Collected data:
·····

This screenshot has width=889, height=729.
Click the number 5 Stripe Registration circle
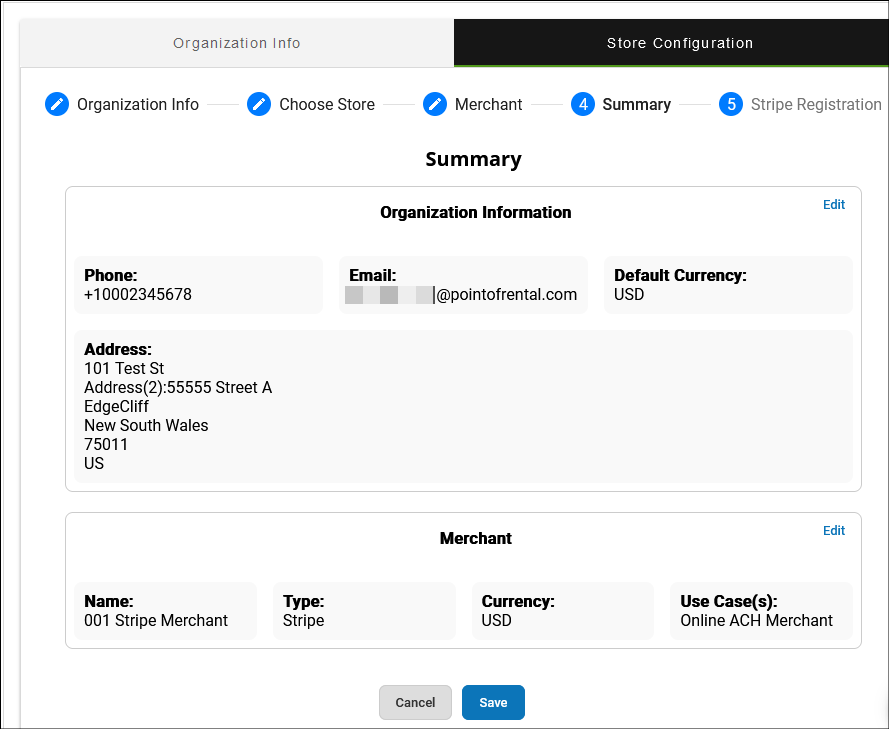tap(731, 104)
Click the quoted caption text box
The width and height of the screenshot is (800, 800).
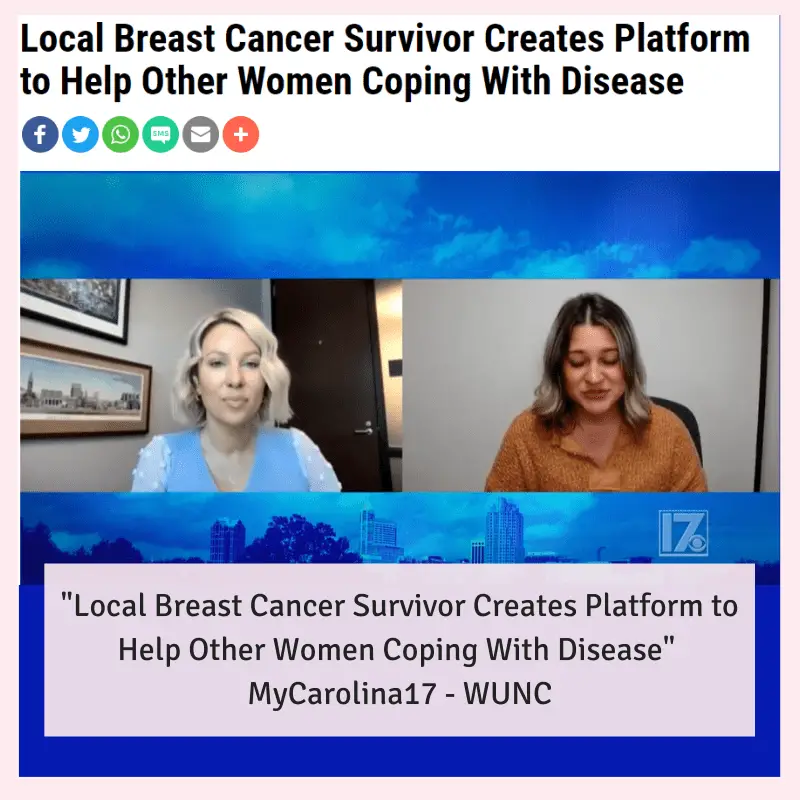[399, 650]
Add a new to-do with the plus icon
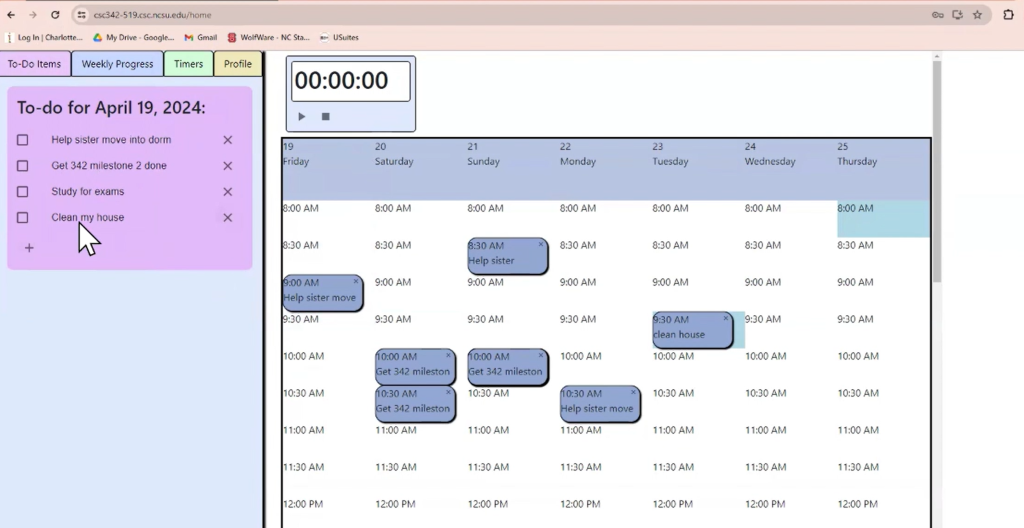 pyautogui.click(x=29, y=248)
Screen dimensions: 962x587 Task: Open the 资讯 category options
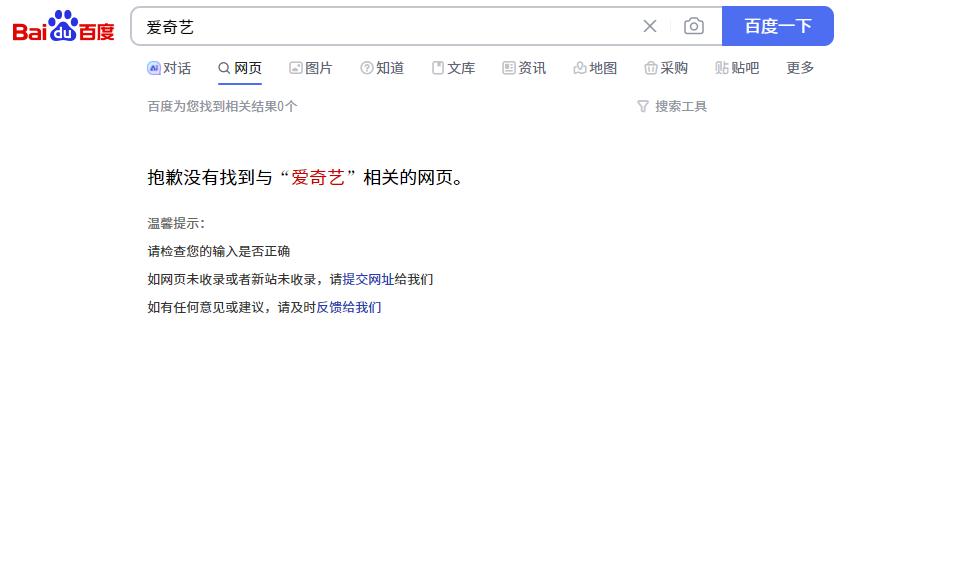[x=524, y=68]
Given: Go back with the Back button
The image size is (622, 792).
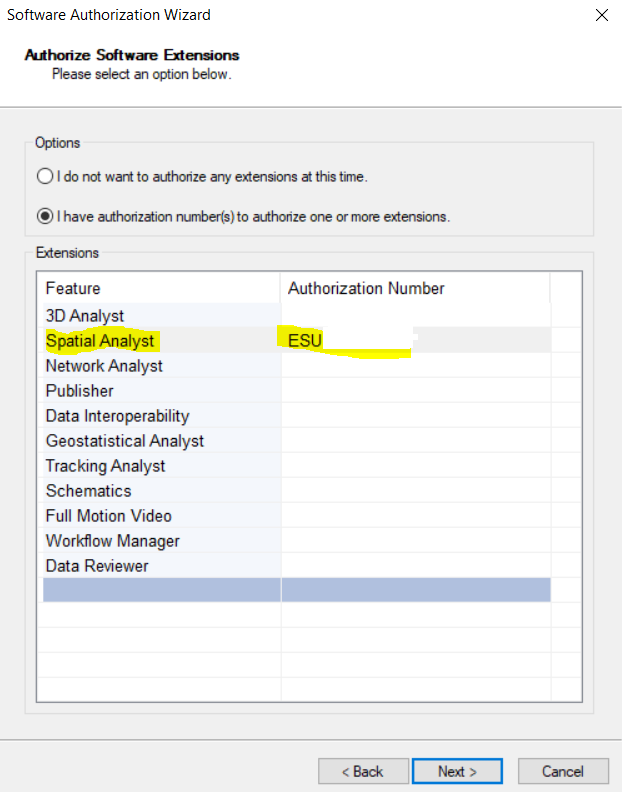Looking at the screenshot, I should click(363, 771).
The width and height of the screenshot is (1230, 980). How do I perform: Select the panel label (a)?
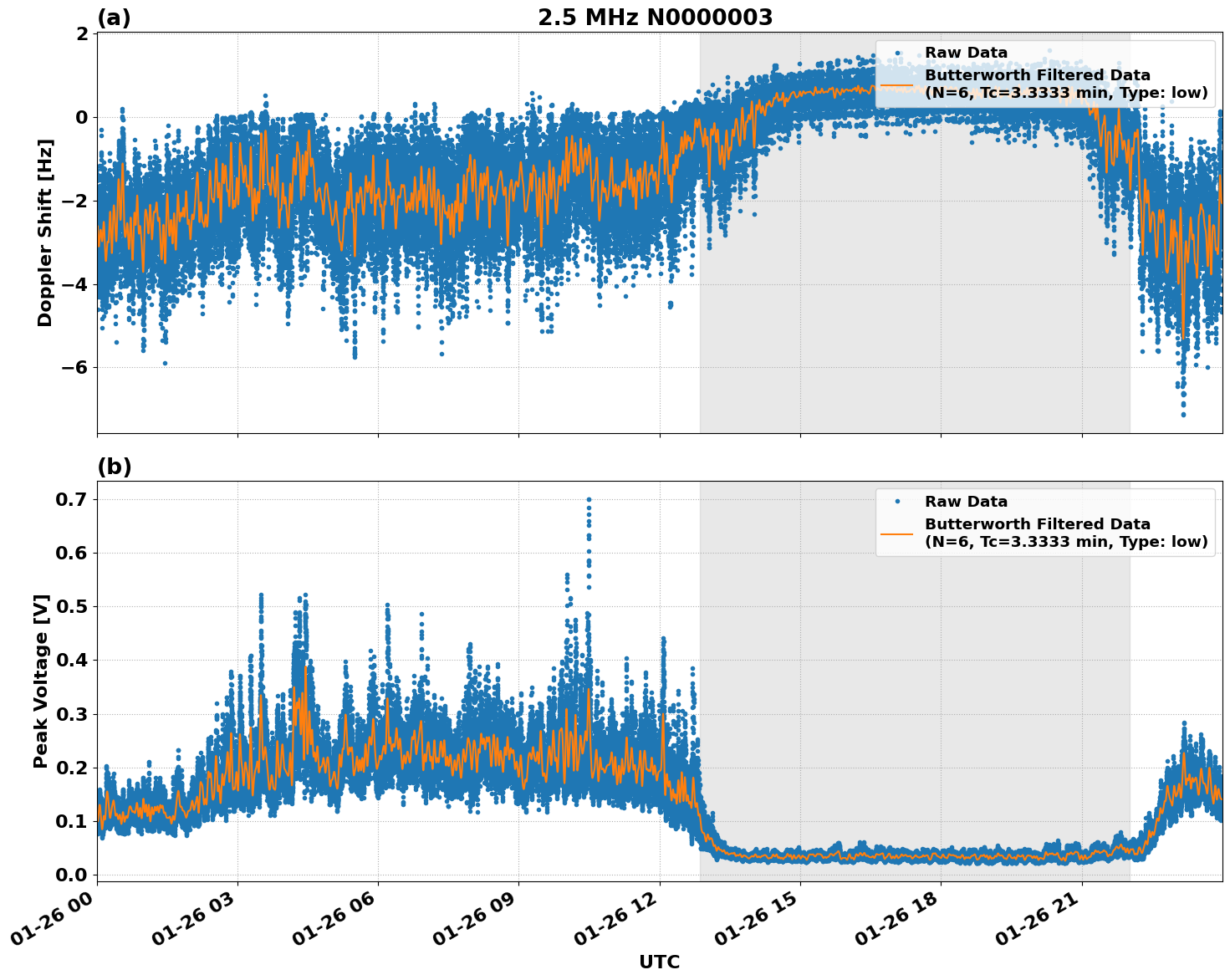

·····

▶ _Your goal_:
Output every entry verbatim. Pictures do not belong in the copy.

▶ _Task solution_:
This screenshot has width=889, height=729.
Click the number 5 Stripe Registration circle
tap(731, 104)
Click the quoted caption text box
The width and height of the screenshot is (800, 800).
[399, 650]
Add a new to-do with the plus icon
 pyautogui.click(x=29, y=248)
Screen dimensions: 962x587 Task: Open the 资讯 category options
[x=524, y=68]
Given: Go back with the Back button
The image size is (622, 792).
Looking at the screenshot, I should click(363, 771).
The width and height of the screenshot is (1230, 980). How do I perform: Select the panel label (a)?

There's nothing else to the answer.